B4GALT1 expression was increased in cABMR but decreased in cCNIT. Both KGIs induce gradual arteriole stenosis and consecutive tissue injury as a result of chronic ischemic changes. B4GALT4 is a promising gene biomarker for distinguishing those two events and has critical significance given the contrary management of immunosuppressants dosing for these conditions. B4GALT1 is a gene encoding glycosyltransferase and influences B cell activation [25], and has been used as a predictive marker for disease progression and prognosis in malignancy26). The relationship between B4GALT4 and kidney injuries has not been well studied.
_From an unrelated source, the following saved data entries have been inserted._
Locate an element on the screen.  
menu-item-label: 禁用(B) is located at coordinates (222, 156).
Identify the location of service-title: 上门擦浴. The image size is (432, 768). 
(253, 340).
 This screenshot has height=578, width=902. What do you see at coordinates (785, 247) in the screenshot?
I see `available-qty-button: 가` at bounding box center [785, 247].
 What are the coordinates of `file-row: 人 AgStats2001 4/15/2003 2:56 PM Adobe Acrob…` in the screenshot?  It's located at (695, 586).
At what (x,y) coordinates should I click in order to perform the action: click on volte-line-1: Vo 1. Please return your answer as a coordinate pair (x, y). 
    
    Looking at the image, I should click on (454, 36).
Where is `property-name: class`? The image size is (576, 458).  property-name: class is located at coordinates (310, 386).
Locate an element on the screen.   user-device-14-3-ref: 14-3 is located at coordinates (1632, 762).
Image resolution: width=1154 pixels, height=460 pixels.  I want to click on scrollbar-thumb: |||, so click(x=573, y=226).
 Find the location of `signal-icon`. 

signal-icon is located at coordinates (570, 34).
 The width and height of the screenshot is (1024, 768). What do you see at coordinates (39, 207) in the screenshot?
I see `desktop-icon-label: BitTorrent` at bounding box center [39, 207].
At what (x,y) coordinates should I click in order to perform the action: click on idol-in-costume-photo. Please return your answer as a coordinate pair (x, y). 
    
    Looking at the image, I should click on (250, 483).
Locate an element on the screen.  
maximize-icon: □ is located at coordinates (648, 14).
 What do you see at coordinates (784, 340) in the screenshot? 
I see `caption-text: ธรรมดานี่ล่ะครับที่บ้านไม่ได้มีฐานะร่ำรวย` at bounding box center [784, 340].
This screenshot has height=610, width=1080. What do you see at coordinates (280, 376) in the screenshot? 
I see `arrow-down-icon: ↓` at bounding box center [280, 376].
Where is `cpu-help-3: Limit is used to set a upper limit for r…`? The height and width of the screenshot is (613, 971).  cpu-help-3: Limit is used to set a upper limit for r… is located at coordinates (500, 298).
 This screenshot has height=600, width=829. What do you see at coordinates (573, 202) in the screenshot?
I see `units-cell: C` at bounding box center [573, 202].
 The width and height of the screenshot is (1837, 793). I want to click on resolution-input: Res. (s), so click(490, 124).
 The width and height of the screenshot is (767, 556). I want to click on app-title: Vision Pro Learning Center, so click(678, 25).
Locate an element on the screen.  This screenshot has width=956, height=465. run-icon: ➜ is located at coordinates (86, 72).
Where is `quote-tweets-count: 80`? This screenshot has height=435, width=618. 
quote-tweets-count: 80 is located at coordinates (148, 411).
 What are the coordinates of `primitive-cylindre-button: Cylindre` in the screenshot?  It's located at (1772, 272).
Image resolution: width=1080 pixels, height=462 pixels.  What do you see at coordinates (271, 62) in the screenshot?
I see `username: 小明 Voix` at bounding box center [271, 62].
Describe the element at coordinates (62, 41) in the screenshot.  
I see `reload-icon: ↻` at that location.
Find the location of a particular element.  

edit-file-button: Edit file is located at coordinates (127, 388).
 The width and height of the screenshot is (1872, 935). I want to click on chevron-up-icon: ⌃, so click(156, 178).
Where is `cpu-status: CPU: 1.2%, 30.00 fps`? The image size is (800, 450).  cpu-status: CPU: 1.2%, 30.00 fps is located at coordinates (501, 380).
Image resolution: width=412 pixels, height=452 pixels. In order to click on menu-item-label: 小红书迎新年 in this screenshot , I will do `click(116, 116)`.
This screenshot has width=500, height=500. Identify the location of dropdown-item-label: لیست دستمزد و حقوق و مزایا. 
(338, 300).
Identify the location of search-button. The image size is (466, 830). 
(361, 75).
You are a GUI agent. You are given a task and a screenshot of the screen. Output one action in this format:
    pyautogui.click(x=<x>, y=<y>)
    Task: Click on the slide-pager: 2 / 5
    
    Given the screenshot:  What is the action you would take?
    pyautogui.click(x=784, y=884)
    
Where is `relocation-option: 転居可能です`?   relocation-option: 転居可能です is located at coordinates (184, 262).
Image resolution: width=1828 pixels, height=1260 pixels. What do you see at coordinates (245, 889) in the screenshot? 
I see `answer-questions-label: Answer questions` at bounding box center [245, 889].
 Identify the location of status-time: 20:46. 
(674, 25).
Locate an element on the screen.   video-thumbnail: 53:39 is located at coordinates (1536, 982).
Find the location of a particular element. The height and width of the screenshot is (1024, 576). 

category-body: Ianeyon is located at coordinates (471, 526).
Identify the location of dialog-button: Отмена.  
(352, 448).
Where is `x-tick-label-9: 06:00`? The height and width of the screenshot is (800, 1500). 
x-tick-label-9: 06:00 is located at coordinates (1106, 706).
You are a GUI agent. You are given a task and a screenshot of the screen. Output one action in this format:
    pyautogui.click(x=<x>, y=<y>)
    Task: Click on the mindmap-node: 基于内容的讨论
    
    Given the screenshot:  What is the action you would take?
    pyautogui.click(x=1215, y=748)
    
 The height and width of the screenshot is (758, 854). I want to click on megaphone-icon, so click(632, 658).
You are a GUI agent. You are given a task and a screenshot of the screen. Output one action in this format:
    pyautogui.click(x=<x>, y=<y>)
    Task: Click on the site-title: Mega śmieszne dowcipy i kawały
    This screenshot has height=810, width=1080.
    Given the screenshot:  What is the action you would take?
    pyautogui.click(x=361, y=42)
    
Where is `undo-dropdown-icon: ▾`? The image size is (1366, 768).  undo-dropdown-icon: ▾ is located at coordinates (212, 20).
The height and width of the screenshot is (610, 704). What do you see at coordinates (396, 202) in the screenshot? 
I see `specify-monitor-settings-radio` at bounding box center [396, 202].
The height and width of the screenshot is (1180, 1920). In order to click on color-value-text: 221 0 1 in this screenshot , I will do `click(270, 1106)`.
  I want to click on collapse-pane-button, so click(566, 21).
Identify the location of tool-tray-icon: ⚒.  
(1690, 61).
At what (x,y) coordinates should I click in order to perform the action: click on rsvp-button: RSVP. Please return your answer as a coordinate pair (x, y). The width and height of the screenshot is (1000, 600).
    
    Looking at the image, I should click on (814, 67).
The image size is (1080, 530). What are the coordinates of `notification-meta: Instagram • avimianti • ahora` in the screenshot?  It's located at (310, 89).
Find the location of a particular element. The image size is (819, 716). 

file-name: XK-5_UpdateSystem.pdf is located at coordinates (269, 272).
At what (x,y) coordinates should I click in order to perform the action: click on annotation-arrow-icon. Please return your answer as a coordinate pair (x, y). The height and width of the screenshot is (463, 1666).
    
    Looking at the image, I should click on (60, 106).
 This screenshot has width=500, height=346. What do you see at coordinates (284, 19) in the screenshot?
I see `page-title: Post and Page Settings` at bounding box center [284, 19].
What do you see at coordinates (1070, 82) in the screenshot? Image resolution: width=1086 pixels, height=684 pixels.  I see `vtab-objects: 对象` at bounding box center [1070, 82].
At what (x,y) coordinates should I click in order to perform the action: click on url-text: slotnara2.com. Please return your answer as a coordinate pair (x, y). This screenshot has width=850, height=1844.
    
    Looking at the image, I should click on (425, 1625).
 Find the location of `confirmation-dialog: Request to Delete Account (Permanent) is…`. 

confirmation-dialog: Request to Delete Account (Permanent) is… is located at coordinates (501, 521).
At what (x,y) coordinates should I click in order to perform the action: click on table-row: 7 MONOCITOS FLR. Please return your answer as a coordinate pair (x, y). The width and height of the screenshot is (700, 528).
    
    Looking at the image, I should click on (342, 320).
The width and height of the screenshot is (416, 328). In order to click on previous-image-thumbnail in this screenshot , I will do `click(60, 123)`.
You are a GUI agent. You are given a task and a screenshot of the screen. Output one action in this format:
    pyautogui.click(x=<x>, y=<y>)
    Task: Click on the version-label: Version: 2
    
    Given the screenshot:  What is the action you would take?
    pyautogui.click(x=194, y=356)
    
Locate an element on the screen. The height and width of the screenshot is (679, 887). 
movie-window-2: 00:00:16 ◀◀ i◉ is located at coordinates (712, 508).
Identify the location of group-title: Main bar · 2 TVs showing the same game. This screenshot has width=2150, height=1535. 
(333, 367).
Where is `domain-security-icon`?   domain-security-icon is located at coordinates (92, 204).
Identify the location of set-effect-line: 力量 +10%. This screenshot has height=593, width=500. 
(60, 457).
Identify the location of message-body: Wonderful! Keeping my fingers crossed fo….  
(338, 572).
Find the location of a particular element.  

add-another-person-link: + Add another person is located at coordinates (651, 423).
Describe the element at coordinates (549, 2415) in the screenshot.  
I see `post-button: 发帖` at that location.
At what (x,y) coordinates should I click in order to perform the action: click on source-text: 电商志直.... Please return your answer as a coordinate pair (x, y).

In the present study, SPNS2 was also nominated as a biomarker gene and has similar expression patterns to B4GALT1. SPNS2 plays a role in anti-fibrotic and anti-inflammatory processes in human kidney gene tissue [27].
SLC12A1 was identified as a candidate marker for reflecting the severity of IFTA by qPCR analysis. NKCC exists on the cell surface and has two variants, NKCC1 and NKCC2; NKCC2 is expressed only in kidney tissue and encoded by SLC12A1 [28]. However, the role of NKCC in graft fibrosis and tubular atrophy is not understood.
Finally, POTEM and HAVCR1 were nominated as the candidate biomarkers for the detection of BChS, which is supposed to correlate graft loss. HAVCR1, also called TIM-1, is a known biomarker of kidney injury and has been proven to be a candidate marker for chronic KGI. While POTEM was also identified as a candidate biomarker, further study is needed regarding its mechanism of involvement in the progression of chronic graft damage.